A Relação Entre Práticas Pagãs e a Kaaba: Pedra Negra do Islã

A Relação Entre Práticas Pagãs e a Kaaba: Pedra Negra do Islã

Ao longo dos séculos, muitos debates têm surgido sobre a história e as origens das práticas islâmicas. Um dos mais intrigantes envolve a suposta ligação entre antigas práticas pagãs e os rituais que ocorrem em torno do Kaaba, em Meca. Esta discussão é frequentemente citada por estudiosos e críticos do Islã, que apontam para as semelhanças entre certas tradições pagãs e as adotadas por Maomé.

O Kaaba e o Deus Pagão Hubal

O Kaaba, um cubo monumental localizado em Meca, é o lugar mais sagrado do Islã. No entanto, alguns historiadores e especialistas em religiões, como Fred M. Donner, afirmam que o santuário originalmente servia como um local de adoração ao deus pagão Hubal. Donner afirma que, antes de Maomé, os habitantes pagãos de Meca adoravam Hubal, um deus associado à lua, no próprio Kaaba.

De acordo com o especialista, o Kaaba abrigava uma pedra preta, que os pagãos veneravam e beijavam, prática que foi posteriormente adotada pelo profeta Maomé. Esta pedra preta, acredita-se, seja um meteorito que caiu na Terra, e os muçulmanos continuam a beijá-la durante o ritual do Hajj. O fato de essa prática ter origem em rituais pagãos levanta a questão: por que Maomé a manteve?

◇ ◇ ◇ ◇ ◇

### ATIVIDADE A
Resuma em duas frases o texto sobre a Kaaba e as práticas pagãs.

[Entradas do conjunto de dados]
◇ ◇ ◇ ◇ ◇

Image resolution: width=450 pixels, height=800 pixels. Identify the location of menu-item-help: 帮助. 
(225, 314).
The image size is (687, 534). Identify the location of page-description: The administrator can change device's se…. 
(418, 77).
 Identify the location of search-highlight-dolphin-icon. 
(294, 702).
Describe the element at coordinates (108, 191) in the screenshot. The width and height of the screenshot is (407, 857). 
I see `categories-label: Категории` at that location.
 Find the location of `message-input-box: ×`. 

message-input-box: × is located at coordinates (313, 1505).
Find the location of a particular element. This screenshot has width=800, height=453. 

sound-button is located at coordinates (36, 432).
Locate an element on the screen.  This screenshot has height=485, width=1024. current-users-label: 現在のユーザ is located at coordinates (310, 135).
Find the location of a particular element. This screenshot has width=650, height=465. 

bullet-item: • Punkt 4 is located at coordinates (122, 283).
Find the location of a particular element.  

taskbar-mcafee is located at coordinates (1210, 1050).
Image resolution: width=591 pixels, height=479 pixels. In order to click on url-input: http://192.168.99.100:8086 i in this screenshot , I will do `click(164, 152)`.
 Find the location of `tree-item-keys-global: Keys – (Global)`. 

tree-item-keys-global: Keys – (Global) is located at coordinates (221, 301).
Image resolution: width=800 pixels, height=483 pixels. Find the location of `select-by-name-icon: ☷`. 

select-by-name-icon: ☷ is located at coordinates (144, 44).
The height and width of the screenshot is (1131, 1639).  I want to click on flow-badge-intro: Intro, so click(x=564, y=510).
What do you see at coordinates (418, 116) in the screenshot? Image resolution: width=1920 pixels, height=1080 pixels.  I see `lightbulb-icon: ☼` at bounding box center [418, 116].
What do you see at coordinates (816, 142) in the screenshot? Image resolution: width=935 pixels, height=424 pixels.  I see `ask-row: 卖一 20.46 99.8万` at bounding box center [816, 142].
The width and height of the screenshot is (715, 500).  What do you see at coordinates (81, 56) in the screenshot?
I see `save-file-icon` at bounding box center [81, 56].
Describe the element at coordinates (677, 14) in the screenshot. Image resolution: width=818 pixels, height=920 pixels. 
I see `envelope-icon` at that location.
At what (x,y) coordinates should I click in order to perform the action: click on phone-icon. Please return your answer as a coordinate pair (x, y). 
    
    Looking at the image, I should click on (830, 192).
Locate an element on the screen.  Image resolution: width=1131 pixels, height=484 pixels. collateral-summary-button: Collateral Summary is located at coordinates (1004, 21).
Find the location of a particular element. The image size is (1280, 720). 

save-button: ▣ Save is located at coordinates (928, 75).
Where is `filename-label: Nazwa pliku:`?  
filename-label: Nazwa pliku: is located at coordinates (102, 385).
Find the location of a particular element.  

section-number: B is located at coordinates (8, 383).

◇ ◇ ◇ ◇ ◇

### ATIVIDADE B
Copie sem mudar nada os registros, da linha que contém "At what (x,y)" até o fim, incluindo essa linha.

### RESPOSTA DO EXERCÍCIO A
O texto trata do debate sobre uma suposta ligação entre antigas práticas pagãs e os rituais em torno da Kaaba, em Meca, tema citado com frequência por estudiosos e críticos do Islã. Segundo Fred M. Donner, antes de Maomé os pagãos de Meca adoravam ali o deus Hubal e veneravam e beijavam uma pedra preta, prática que Maomé adotou e que os muçulmanos ainda mantêm durante o Hajj.

### RESPOSTA DO EXERCÍCIO B
At what (x,y) coordinates should I click in order to perform the action: click on phone-icon. Please return your answer as a coordinate pair (x, y). 
    
    Looking at the image, I should click on (830, 192).
Locate an element on the screen.  Image resolution: width=1131 pixels, height=484 pixels. collateral-summary-button: Collateral Summary is located at coordinates (1004, 21).
Find the location of a particular element. The image size is (1280, 720). 

save-button: ▣ Save is located at coordinates (928, 75).
Where is `filename-label: Nazwa pliku:`?  
filename-label: Nazwa pliku: is located at coordinates (102, 385).
Find the location of a particular element.  

section-number: B is located at coordinates (8, 383).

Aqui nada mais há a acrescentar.